I am delighted to take that intervention from my friend Jeremy Lefroy, whom we miss on the Committee. He is an extremely eloquent and powerful voice for international development in this House and beyond, not least through his role in the World Bank parliamentary network. I am very sympathetic to his point about having our own development bank. I have just come from an event with the Commonwealth Development Corporation, which performs some of those functions, but I know that he argues for a distinctive UK development bank, and I hope that he will have an opportunity to elaborate on that later in the debate.
I will comment briefly on five areas, all of which were covered by the hon. Member for Tewkesbury: humanitarian versus development; multilateral versus bilateral; localisation and small organisations; scrutiny; and addressing some of the issues with non-DFID official development assistance.
We know that the world is facing some huge crises.
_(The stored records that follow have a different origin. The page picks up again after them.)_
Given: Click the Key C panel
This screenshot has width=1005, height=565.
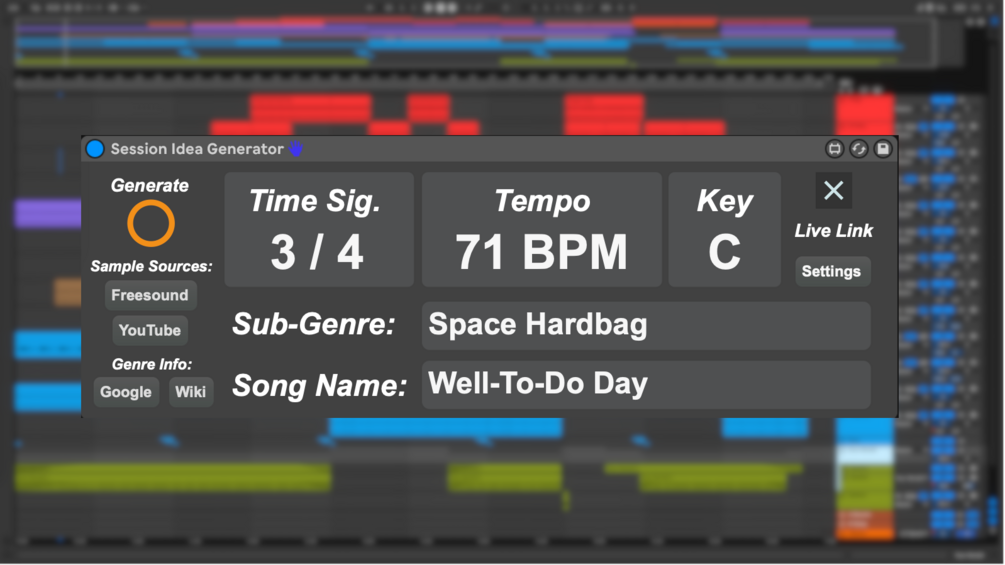Looking at the screenshot, I should (x=724, y=230).
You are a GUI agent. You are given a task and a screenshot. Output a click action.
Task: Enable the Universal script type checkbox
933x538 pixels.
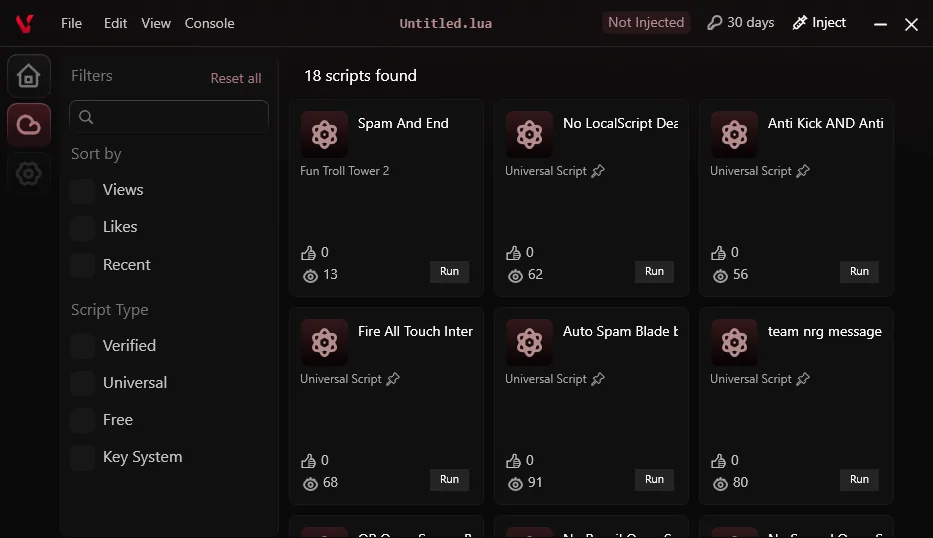(x=82, y=383)
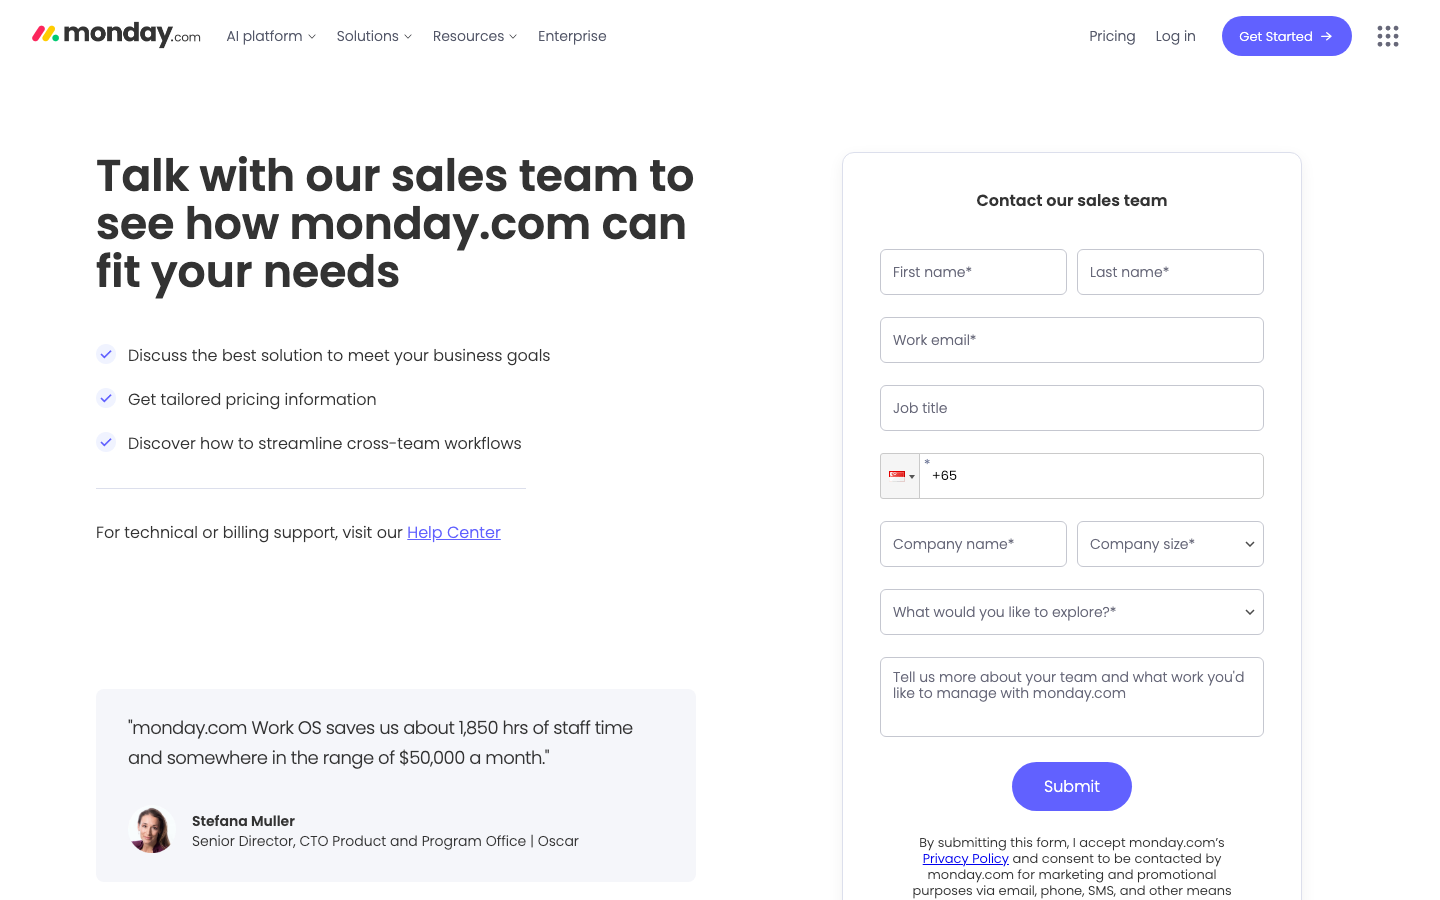This screenshot has height=900, width=1440.
Task: Expand the AI platform menu
Action: click(271, 36)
Some of them are global, such as climate change, and some are a consequence of natural disasters, but many of them are man-made—person-made—and often a consequence of conflict. We look at Syria, Yemen, the Democratic Republic of the Congo, South Sudan and the crisis affecting the Rohingya people of Burma, most of whom now live in neighbouring Bangladesh. In that context, the distinction between what is a response to a humanitarian situation and what is development is increasingly irrelevant. People are escaping conflict and living as refugees or internally displaced people for large parts of their lives. Children are spending their entire childhoods displaced. They need humanitarian assistance, but they and their communities also need development support.
That is why the International Development Committee has focused so much on the importance of investing in global education. As the Minister well knows, we have consistently called on the Government to devote a larger part of the UK’s development assistance to education. I welcome the commitment that she made recently—at the last but one DFID Question Time—to the UK increasing our commitment to Education Cannot Wait, the multilateral fund aimed at supporting children and young people in emergency situations. I encourage her to put today, or quite soon, a figure on that commitment—and for it to be a high figure—because the earlier we make a pledge on Education Cannot Wait, the more likely other donors are to follow so that we can ensure that that excellent fund can play its part to support education in emergencies.
That brings me on to the broader issues around multilaterals and bilaterals that the hon. Member for Tewkesbury set out fully. First, let me strongly echo my hon. Friend Stephen Doughty: we hugely welcome the commitment that was made on the Global Fund over the weekend. It is really excellent news that the Government have made that commitment to replenishment, and have made it early, which has lessons for replenishments in other areas and again demonstrates strong leadership in this field. The last-but-one Secretary of State—I think we are on the fourth Secretary of State since I took over the Chair of the Committee four years ago—oversaw the multilateral development review. That was a very thorough piece of work by the Department looking at the relative strengths of different multilateral institutions and showing that some of those working in the health field, notably the Global Fund, came out very strongly.
Interestingly, other institutions that came out very strongly—Priti Patel oversaw the review—were the European ones, including the European Commission. I have been encouraged by the responses that we have had from Ministers about the issues that we will face in the event of Brexit and about ensuring that the excellent programmes that are provided through European institutions, like the European development fund, do not suffer as a result of Brexit. What we should have uppermost in our minds is the needs of those who are benefiting from those programmes. I urge the Minister, and the Government more generally, in deciding whether to continue to work closely with and fund European development programmes after Brexit, to follow the best evidence as to what is good for the beneficiaries. I hope that whoever the Prime Minister is, the Government will not be guided by an ideology that says, “We can’t work with European institutions.”